• _Given instruction 1_: Reproduce the data entries exactly, from the line containing "Open official_dabebe's profile picture" through the final entry, both ends included.
• _Given instruction 2_: Carry on the DataDirectory documentation from its last line.

• _Text extract_:
Download an file or directory to a local directory if applicable, and return a local path for it.

Args:

  • download_path: Relative source path to the desired files.
  • path: Absolute path of the local filesystem destination directory to which to download the specified files. This directory must already exist. If unspecified, the files will either be downloaded to a new uniquely-named directory.
  • overwrite: if to overwrite the files at/inside dst_path if they exist

Returns:

  • str: Absolute path of the local filesystem location containing the desired files or folder.

Examples:

import mlfoundry

client = mlfoundry.get_client()
data_directory = client.get_data_directory_by_fqn(fqn="<your-artifact-fqn>")
data_directory.download(download_path="<your-desired-download-path>")


classmethod from_fqn

Get the DataDirectory to download contents or load them in memory

Args:

  • fqn (str): Fully qualified name of the data directory.

Returns:

  • DataDirectory: An DataDirectory instance of the artifact

Examples:

import mlfoundry

client = mlfoundry.get_client()
data_directory = mlfoundry.DataDirectory.from_fqn(fqn="<data_directory-fqn>")


function list_files

List all the files and folders in the data_directory.

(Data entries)
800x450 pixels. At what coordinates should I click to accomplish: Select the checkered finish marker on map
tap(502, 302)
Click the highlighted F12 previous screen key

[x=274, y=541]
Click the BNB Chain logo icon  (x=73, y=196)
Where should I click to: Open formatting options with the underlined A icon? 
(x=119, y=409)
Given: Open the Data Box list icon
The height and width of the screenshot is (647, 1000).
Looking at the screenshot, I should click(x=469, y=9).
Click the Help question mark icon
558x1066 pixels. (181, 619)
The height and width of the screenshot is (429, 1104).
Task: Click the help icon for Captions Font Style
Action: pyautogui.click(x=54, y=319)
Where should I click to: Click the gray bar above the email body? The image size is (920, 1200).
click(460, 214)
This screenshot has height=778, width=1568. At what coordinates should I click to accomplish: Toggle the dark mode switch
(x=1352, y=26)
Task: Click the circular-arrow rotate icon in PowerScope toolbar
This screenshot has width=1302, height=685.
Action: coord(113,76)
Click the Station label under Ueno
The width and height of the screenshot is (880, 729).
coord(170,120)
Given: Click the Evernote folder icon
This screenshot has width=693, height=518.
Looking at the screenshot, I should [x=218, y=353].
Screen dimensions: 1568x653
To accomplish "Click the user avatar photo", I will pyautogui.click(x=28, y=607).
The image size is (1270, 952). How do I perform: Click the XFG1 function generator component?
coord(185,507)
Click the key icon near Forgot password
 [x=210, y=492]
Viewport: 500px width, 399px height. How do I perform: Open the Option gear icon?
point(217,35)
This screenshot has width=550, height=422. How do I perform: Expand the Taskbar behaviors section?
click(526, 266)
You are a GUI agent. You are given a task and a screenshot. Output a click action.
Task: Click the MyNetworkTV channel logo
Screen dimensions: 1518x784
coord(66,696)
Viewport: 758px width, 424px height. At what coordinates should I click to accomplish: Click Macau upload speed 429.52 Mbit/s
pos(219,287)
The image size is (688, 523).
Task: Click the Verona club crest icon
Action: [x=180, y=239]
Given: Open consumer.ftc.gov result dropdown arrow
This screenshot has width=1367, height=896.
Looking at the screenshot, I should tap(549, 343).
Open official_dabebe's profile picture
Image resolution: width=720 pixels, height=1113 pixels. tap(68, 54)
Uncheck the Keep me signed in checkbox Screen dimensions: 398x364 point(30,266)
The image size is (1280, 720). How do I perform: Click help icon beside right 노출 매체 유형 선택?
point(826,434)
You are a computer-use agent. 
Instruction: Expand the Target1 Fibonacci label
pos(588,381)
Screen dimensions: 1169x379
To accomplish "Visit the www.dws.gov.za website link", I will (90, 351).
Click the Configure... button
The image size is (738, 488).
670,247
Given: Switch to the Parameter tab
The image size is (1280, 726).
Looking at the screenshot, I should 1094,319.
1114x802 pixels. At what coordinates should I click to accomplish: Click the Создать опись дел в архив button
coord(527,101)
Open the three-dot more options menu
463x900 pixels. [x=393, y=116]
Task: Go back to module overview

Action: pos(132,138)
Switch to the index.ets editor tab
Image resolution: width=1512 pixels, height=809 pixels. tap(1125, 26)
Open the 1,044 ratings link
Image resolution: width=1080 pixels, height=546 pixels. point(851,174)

• _Task result 1_:
Open official_dabebe's profile picture
Image resolution: width=720 pixels, height=1113 pixels. tap(68, 54)
Uncheck the Keep me signed in checkbox Screen dimensions: 398x364 point(30,266)
The image size is (1280, 720). How do I perform: Click help icon beside right 노출 매체 유형 선택?
point(826,434)
You are a computer-use agent. 
Instruction: Expand the Target1 Fibonacci label
pos(588,381)
Screen dimensions: 1169x379
To accomplish "Visit the www.dws.gov.za website link", I will (90, 351).
Click the Configure... button
The image size is (738, 488).
670,247
Given: Switch to the Parameter tab
The image size is (1280, 726).
Looking at the screenshot, I should 1094,319.
1114x802 pixels. At what coordinates should I click to accomplish: Click the Создать опись дел в архив button
coord(527,101)
Open the three-dot more options menu
463x900 pixels. [x=393, y=116]
Task: Go back to module overview

Action: pos(132,138)
Switch to the index.ets editor tab
Image resolution: width=1512 pixels, height=809 pixels. tap(1125, 26)
Open the 1,044 ratings link
Image resolution: width=1080 pixels, height=546 pixels. point(851,174)

• _Task result 2_:
Args:

  • path: The path of directory in data_directory, from which the files are to be listed.

Returns:

  • str: Absolute path of the local filesystem location containing the desired files or folder.

Examples:

import mlfoundry

client = mlfoundry.get_client()
data_directory = client.get_data_directory_by_fqn(fqn="<your-artifact-fqn>")
files = data_directory.list_files()
for file in files:
     print(file.path)


function update

Updates the current instance of the DataDirectory.

Examples:

import mlfoundry

client = mlfoundry.get_client()
data_directory = client.get_data_directory_by_fqn(fqn="<your-data_directory-fqn>")
data_directory.description = 'This is the new description'
data_directory.update()


class DataDirectoryPath

DataDirectoryPath(src, dest)